→ **What is required**
Duplicate the entries from the line containing "The height and" through the end of the entries, keeping the wording unchanged. Leave the pictures out.
* BEGIN Raw data *
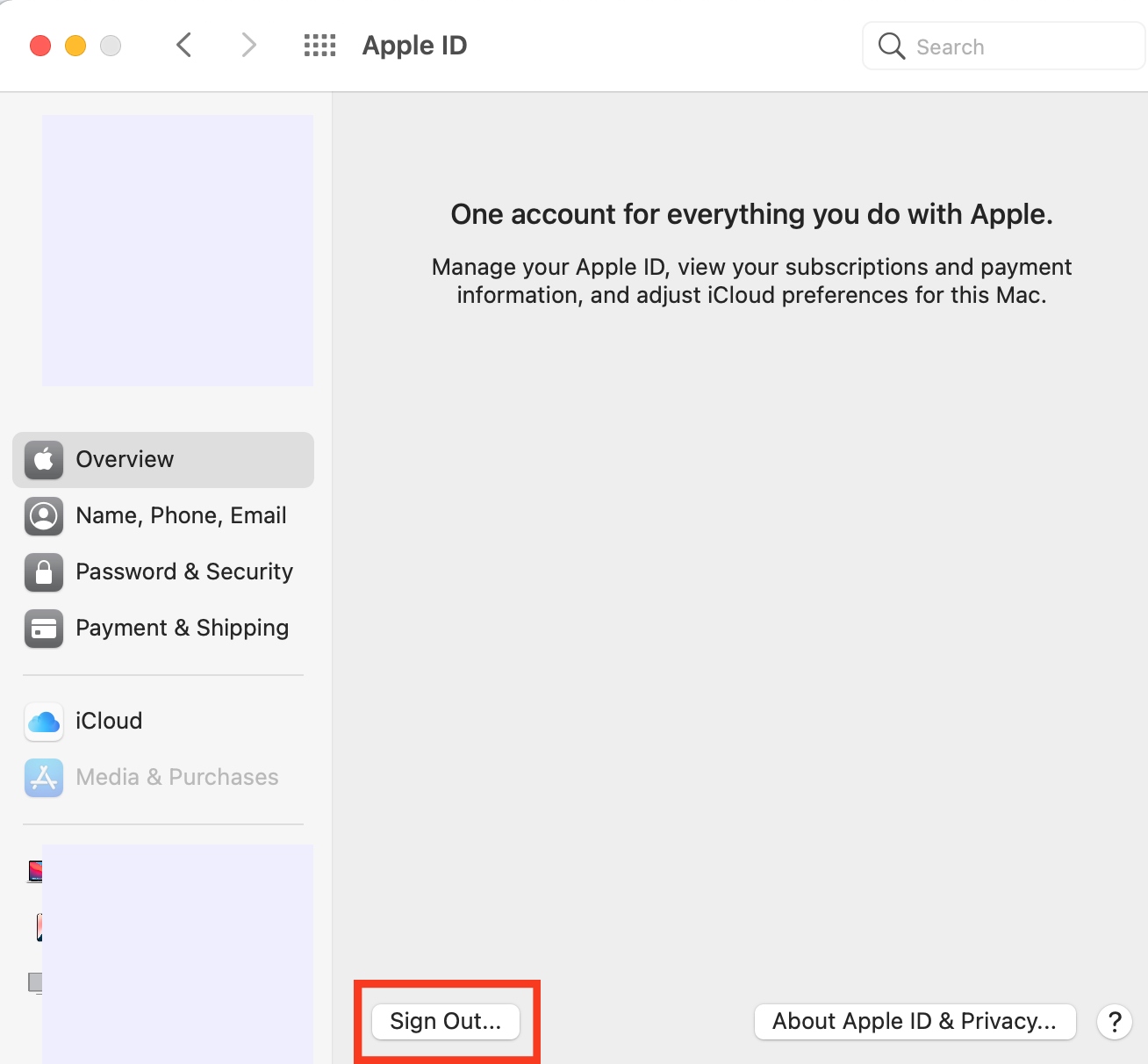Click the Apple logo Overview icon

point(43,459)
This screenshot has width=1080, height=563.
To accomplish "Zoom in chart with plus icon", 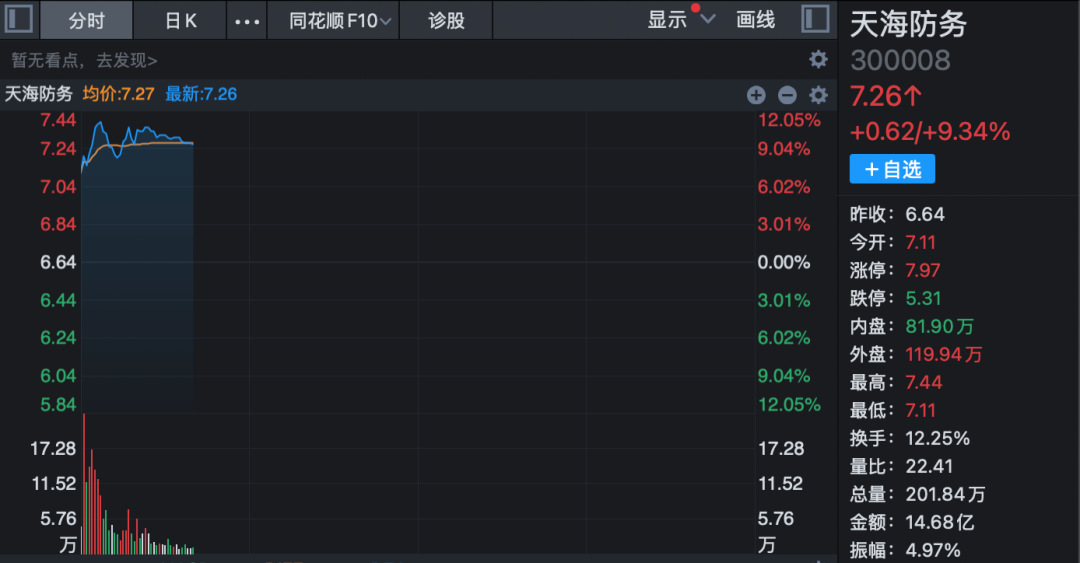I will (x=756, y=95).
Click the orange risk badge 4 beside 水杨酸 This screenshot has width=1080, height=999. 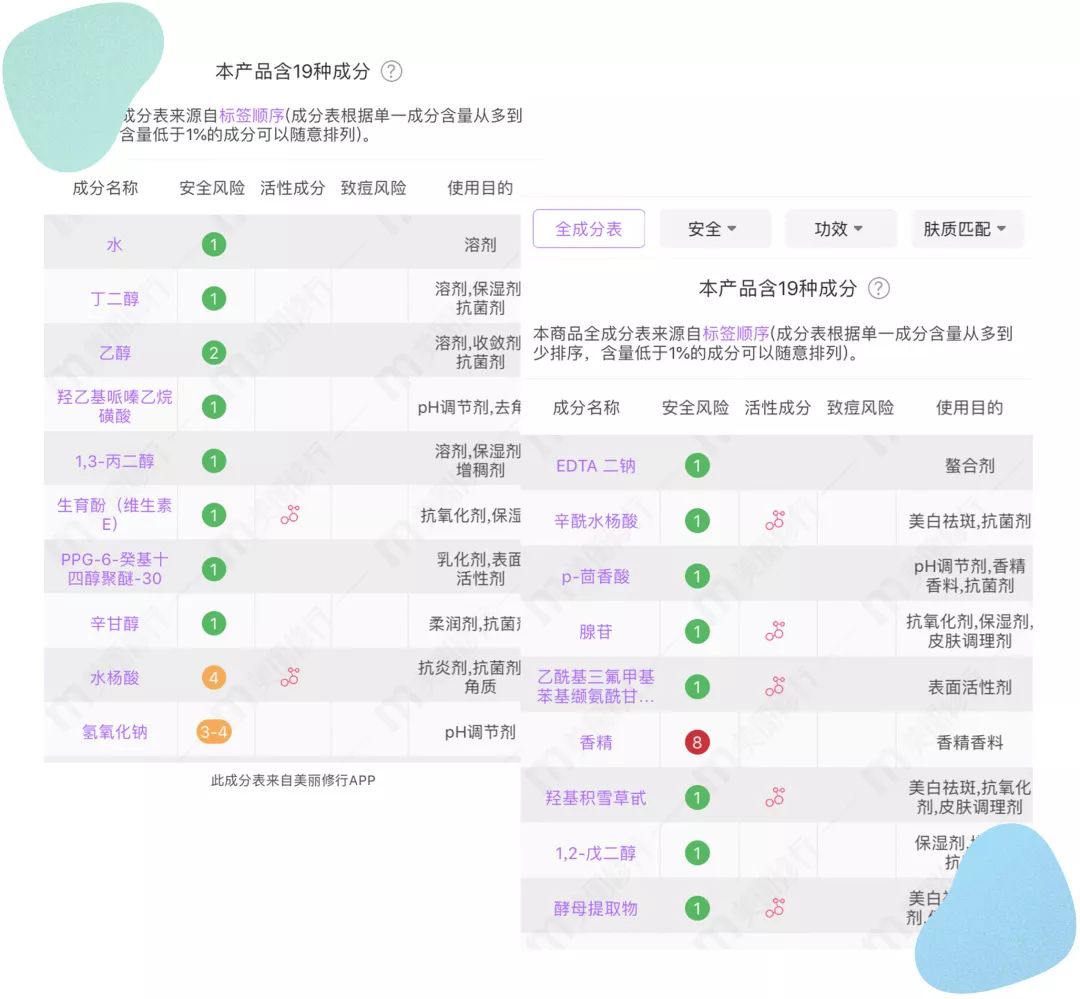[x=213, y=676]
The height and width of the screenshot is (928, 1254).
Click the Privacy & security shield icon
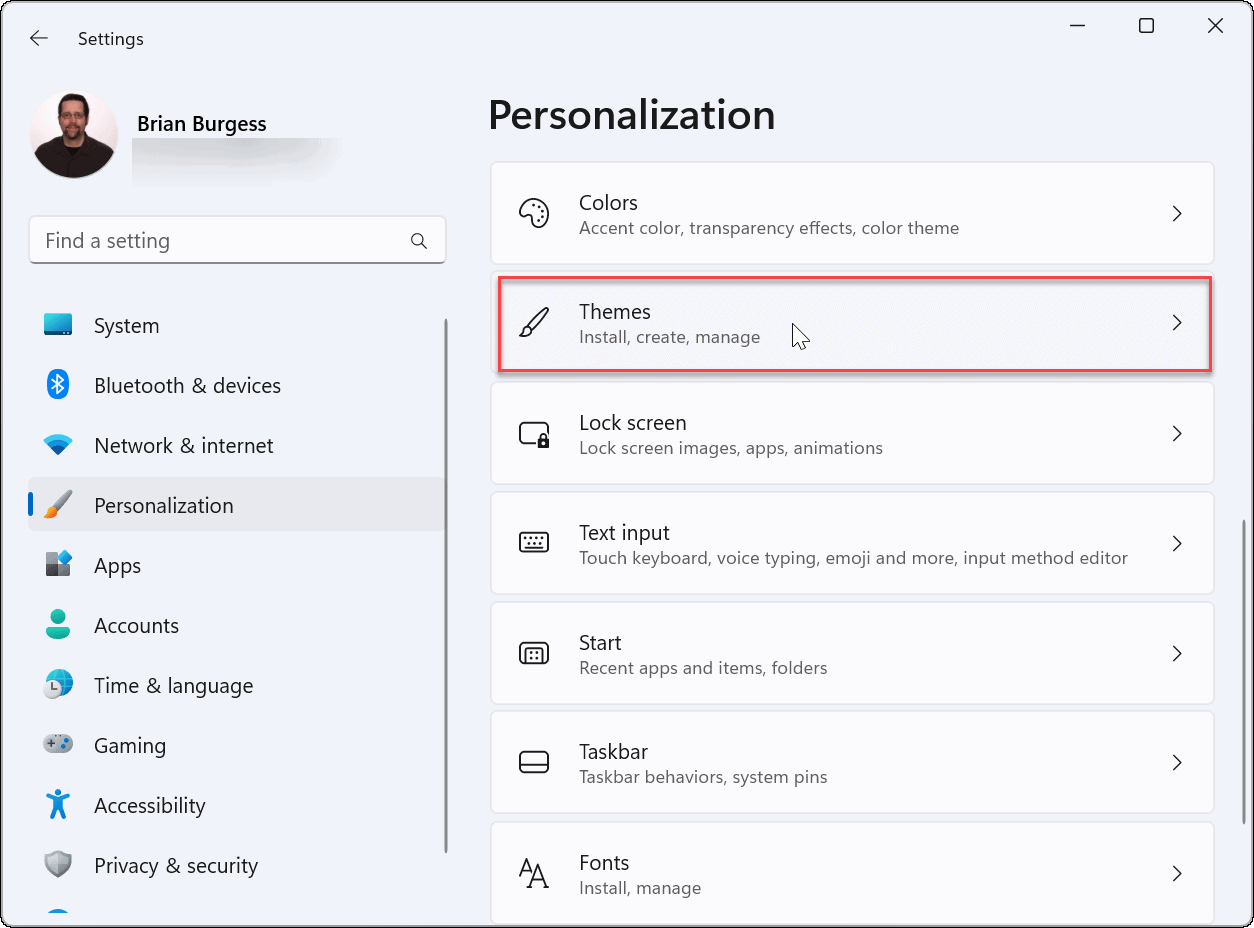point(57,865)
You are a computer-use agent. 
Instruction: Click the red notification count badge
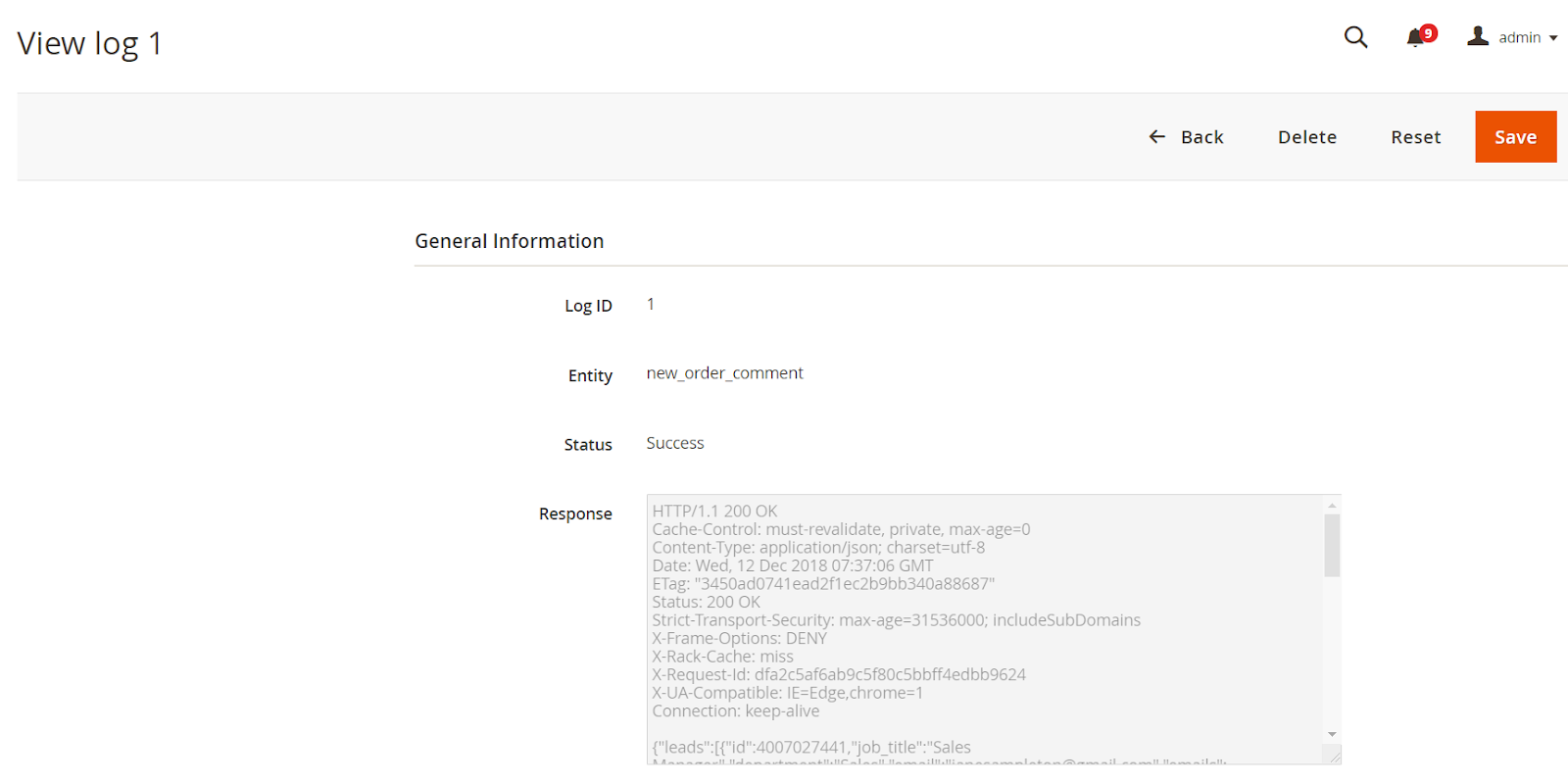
* END Raw data *
→ **Final result**
The height and width of the screenshot is (928, 1254).
Click the Privacy & security shield icon
point(57,865)
You are a computer-use agent. 
Instruction: Click the red notification count badge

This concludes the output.